We conducted additional ordered logistic regression analyses to examine family history (presence or absence of other autistic family members) and autism diagnosis (provider- or self-diagnosed), as influencing factors on intention to pursue genetic testing. In each regression analysis, we used an intention question as the outcome variable and the family history or autism diagnosis as predictors (one focal test per model), while also adjusting for age, gender, and level of education. To account for multiple comparisons (n = 20 tests), we used a Bonferroni-Holm correction to adjust the p-values from focal hypothesis tests.

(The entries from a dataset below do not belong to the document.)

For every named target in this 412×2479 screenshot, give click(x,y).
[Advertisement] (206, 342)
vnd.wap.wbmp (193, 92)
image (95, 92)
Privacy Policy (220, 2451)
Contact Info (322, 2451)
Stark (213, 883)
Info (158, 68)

Finally, as an exploratory analysis, we also tested whether prior knowledge about autism genetics was associated with the participant’s intention to pursue genetic testing (with the standardized 0–10 knowledge composite used as a single predictor in a new regression), while adjusting for the same covariates as above. These analyses were also repeated after adjusting for both the beliefs and attitudes components that were found to significantly predict the intention variable in the initial regression analysis stage. As the analysis was exploratory, we opted not to use any statistical correction for multiple testing.